▸ **ЗАДАНИЯ УПРАЖНЕНИЯ**
A – Сколько видов тихоокеанских лососей обитает на Дальнем Востоке согласно тексту о дикой и выращенной рыбе?
B – Верните без изменений фрагмент текста о дикой и выращенной рыбе. Начните со слов, содержащих «Атлантический лосось и», и остановитесь после «свинокомплексов и птицефабрик.».
C – Продолжите текст о дикой и выращенной рыбе, начиная сразу после его последнего предложения.

Поэтому важно максимально изолировать аквакультурную рыбу от дикой и управлять их ресурсами раздельно.
Дикая рыба рождается, живет и умирает в естественной среде, питается природным кормом, поэтому пользуется повышенным спросом у потребителей, которые готовы платить за нее больше. Дело в том, что современная аквакультурная индустрия нежизнеспособна без применения широкого спектра всевозможных химикатов. В садковых хозяйствах большая скученность рыб способствует распространению инфекций и паразитов, а значит необходимы антибиотики, антибактериальные препараты, протравители, противопаразитарные средства. Для поддержания должного качества воды используются различные аквахимикаты, включая дезинфекторы и средства для удаления загрязнений. Чтобы товары быстрее поступали на полки магазинов, используются и стимуляторы роста. А в лососевых садковых фермах в корм рыбам добавляют искусственные красители, чтобы мясо на прилавке имело яркий, привлекательный вид.
Атлантический лосось и радужная форель, которых мы видим на прилавках России — это рыба, полностью выращенная в искусственных условиях. Хозяйства, занимающиеся ее разведением, ничем не отличаются от индустриальных свинокомплексов и птицефабрик.
Люди в России, к сожалению, не знают, что такая рыба малополезна, а при частом употреблении даже вредна из-за содержания в ней различных химикатов. В Евросоюзе давно приняты нормы содержания вредных веществ в атлантическом лососе и радужной форели. У нас же подобные требования либо занижены, либо отсутствуют. Тихоокеанские лососи нерестятся один раз в жизни. На Дальнем Востоке шесть видов таких рыб: горбуша, кета, кижуч, нерка, чавыча и сима. Симы в промышленной добыче практически нет из-за ее низкой численности. Запасы чавычи сильно подорваны и до сих пор не восстановлены, поэтому сегодня основные промысловые виды — горбуша, кета, нерка и кижуч. Рост уловов именно этих рыб, особенно первых двух, вносит существенный вклад в увеличение общероссийских показателей. Большинство представителей рыбохозяйственной науки заявляют, что это связано с глобальными климатическими изменениями.
— То есть, для рыб глобальное изменение климата имеет долгосрочный положительный эффект? И сохранится ли он в перспективе?
Дмитрий Лисицын: Здесь самое время вспомнить хрестоматийный пример про среднюю температуру по больнице: далеко не везде уловы растут, где-то наоборот, сильно падают. Так, например, уловы кеты заметно выросли на Камчатке и Сахалине, но в Амуре в последние годы сильно сократились. Уловы горбуши бьют все рекорды на Камчатке, а на Сахалине они катастрофически упали. Если до 2015 года остров Сахалин обеспечивал в среднем 40% ежегодного российского улова горбуши, то в последние пять лет этот показатель упал до 6% — то есть в семь раз! В абсолютном выражении средний ежегодный вылов сахалинской горбуши за те же временные периоды сократился с 93 до 30 тысяч тонн — в три раза. А ведь еще в 2009 году вылов горбуши на Сахалине составлял 232 тысячи тонн.

▸ **БЛОК ДАННЫХ**

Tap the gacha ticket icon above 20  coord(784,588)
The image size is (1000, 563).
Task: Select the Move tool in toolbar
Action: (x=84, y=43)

▸ **ОТВЕТЫ К УПРАЖНЕНИЮ**
A – Шесть видов: горбуша, кета, кижуч, нерка, чавыча и сима.

B –
Атлантический лосось и радужная форель, которых мы видим на прилавках России — это рыба, полностью выращенная в искусственных условиях. Хозяйства, занимающиеся ее разведением, ничем не отличаются от индустриальных свинокомплексов и птицефабрик.

C –
Не может быть такого, чтобы климатические изменения положительно влияли на кету и горбушу Камчатки, но отрицательно — на кету Амура и горбушу Сахалина. Очевидно, дело в другом. А именно — в слишком большом вылове этих конкретных видов в этих регионах. В последние десятилетия постепенно снижались подходы горбуши к Сахалину и кеты к Амуру, нерестилища заполнялись слабо, но власти разрешали продолжать промышленный вылов. Естественное воспроизводство в реках начало падать, икры на нерестилищах оставалось все меньше, как и молоди, мигрирующей в океан. Все вместе это называется перелов.
Ситуацию усугубляет и массовое браконьерство, справиться с которым власти попросту не в силах. Другими словами, если рыбу не пускать на нерестилища, никакие климатические изменения восстановиться ей не помогут.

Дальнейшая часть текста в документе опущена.